L’opération Dragoon déclenche une vaste opération amphibie dirigée par des soldats américains et français le long d’un tronçon côtier français de 60 kilomètres, entre Toulon et Cannes. La PFSS participe à l’opération pour s’emparer de deux petites îles allemandes, situées à environ 8 km de Toulon. Le 15 août, à 1 h 30 du matin, les membres de la force débarquent de leur bâtiment de transport et regagnent la terre ferme à bord de radeaux pneumatiques.

Les membres de la force débarquent silencieusement sur les deux îles et avancent face à une forte résistance ennemie. Sur l’île du Levant, le 2e Régiment traverse rapidement l’île et force 200 Allemands à se rendre. À Port-Cros, non loin de là, le 1er Régiment met deux jours à maîtriser ses défenseurs acharnés grâce à l’artillerie navale. La force débarque ensuite sur la Riviera et y reste jusqu’au 30 novembre.

Dissolution

Le 5 décembre, la PFSS défile dans un petit village près de Nice, où sa dissolution est annoncée. Au cours de sa brève existence, la force inflige environ 12 000 pertes à l’ennemi et capture 7 000 prisonniers.

Honneurs de guerre

La PFSS reçoit plusieurs flammes de campagne américaines et neuf décorations du drapeau canadiennes. Toutes sont autorisées à figurer sur les couleurs de l’unité. Ces campagnes sont les suivantes :

Mont Cassin
Mont La Difensa-Mont La Remetanea
Mont Majo
Anzio
Rome
Progression vers le Tibre
Italie, 1943-1944
Sud de la France
Nord-ouest de l’Europe, 1944

Le saviez-vous?
La PFSS s’étant dissoute à la fin de la guerre, aucune unité ne perpétue ses honneurs de guerre, jusqu’à la création du Régiment aéroporté du Canada (RAC) en 1968. Lors de la dissolution du RAC en 1995, ces honneurs retombent dans l’oubli. En 2006, le Régiment d’opérations spéciales du Canada (ROSC) est créé et, en 2008, il obtient l’autorisation de préserver les honneurs de la PFSS.

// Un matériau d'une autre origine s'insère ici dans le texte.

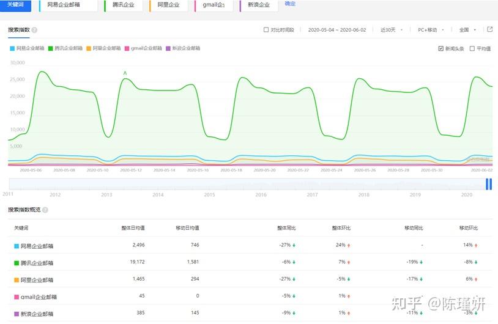Click the date range 2020-05-04 ~ 2020-06-02
This screenshot has width=498, height=324.
coord(336,29)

Lieutenant-colonel Akehurst et sergent Prince

Héritage

En septembre 1999, on rebaptise la route principale reliant Helena, au Montana, à Lethbridge, en Alberta, « First Special Service Force Memorial Highway ». C’est la principale voie empruntée par les soldats canadiens pour rejoindre leurs camarades américains en formation à Fort William Henry Harrison.

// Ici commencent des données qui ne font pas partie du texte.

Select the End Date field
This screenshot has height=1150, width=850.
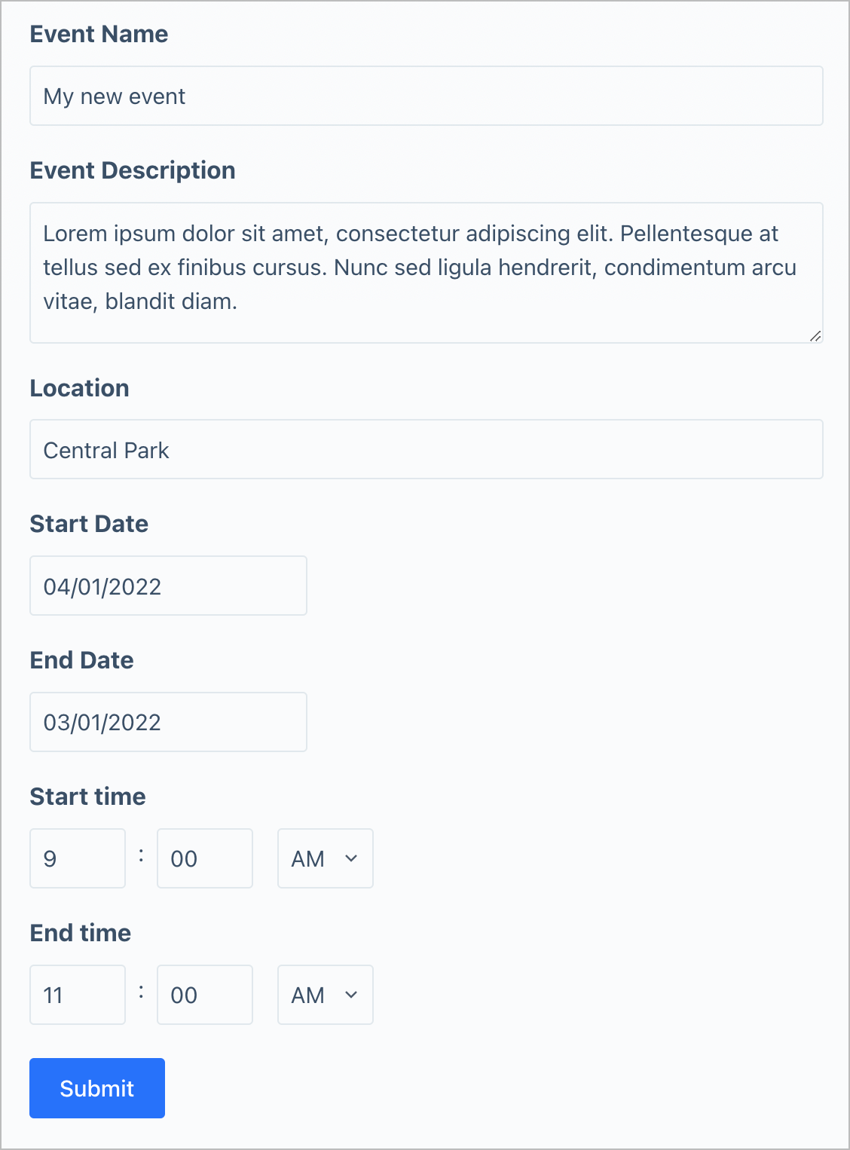point(168,722)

Le 3 février 2015, le gouvernement américain remet la Médaille d’or du Congrès à la PFSS en reconnaissance de ses accomplissements pendant la Deuxième Guerre mondiale. Il s’agit de la plus haute distinction civile décernée par le Congrès.

Devil’s Brigade (La Brigade du diable)

La PFSS fait l’objet d’un film américain, The Devil’s Brigade (1968) (v.f. La Brigade du diable), inspiré d’un livre du même titre de Robert H. Adleman et George Walton. Le film met en scène le processus d’entraînement et la mission de prise du mont La Difensa pendant la campagne d’Italie. Considéré par beaucoup comme un classique du cinéma de guerre, il est critiqué pour ses inexactitudes historiques, notamment ses stéréotypes culturels et son scénario inventé de toutes pièces sur l’animosité entre Canadiens et Américains durant l’entraînement de la PFSS.